Prompt —
Scan the records for the string "Enable"; copy each line where it occurs.

Records supplied —
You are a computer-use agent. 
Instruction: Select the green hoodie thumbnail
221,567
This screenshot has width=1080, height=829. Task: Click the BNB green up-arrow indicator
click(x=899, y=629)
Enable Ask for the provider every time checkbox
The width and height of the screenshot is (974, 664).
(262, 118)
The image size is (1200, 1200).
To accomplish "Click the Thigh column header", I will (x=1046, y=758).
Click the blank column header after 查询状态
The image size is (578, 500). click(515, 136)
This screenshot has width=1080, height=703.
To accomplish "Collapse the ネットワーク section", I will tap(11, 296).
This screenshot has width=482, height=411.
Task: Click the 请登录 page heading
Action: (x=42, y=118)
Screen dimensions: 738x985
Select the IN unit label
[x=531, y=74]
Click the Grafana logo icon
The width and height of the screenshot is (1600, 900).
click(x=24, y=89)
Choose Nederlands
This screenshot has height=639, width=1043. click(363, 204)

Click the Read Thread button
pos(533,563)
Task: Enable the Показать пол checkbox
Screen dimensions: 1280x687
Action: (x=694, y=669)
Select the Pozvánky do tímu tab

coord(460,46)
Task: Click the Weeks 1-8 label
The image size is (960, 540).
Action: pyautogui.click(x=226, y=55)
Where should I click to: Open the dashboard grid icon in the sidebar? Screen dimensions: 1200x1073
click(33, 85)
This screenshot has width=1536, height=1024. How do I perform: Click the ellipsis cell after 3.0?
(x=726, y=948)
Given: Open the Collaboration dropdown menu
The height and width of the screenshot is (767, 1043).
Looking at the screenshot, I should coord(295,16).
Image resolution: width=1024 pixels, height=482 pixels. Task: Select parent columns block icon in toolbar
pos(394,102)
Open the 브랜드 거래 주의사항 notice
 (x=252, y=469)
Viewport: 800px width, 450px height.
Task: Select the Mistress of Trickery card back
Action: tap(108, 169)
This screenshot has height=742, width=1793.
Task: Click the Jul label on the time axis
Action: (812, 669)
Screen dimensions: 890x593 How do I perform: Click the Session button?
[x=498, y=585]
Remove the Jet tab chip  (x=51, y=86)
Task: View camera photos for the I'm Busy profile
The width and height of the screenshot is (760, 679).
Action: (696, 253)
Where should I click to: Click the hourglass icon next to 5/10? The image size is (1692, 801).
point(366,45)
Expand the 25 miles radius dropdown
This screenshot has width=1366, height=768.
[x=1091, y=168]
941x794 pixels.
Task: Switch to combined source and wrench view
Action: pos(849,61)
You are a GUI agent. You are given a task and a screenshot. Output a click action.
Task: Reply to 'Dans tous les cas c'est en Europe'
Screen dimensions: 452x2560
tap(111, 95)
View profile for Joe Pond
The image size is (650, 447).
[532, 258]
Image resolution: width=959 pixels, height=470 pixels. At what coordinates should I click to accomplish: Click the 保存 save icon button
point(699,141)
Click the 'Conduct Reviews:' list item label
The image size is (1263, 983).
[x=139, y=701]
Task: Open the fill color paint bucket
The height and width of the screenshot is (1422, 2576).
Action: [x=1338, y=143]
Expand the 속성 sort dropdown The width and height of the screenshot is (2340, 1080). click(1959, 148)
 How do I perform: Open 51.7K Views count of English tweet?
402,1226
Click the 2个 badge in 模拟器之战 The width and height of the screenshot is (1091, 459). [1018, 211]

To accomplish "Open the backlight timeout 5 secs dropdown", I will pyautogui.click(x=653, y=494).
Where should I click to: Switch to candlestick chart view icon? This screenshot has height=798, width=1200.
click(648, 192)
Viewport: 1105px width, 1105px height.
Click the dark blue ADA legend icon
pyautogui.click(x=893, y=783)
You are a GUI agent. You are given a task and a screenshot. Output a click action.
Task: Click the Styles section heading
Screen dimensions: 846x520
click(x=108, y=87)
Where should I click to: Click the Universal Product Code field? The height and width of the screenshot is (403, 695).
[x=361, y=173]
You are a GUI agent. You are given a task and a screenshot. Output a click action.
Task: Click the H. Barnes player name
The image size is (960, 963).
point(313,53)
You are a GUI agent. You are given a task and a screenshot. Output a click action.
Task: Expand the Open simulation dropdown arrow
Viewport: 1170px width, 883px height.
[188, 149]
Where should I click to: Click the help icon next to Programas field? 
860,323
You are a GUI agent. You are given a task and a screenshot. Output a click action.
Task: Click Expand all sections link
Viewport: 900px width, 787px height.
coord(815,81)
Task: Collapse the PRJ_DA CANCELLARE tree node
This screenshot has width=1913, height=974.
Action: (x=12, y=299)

Response below —
Enable Ask for the provider every time checkbox
Task: Enable the Показать пол checkbox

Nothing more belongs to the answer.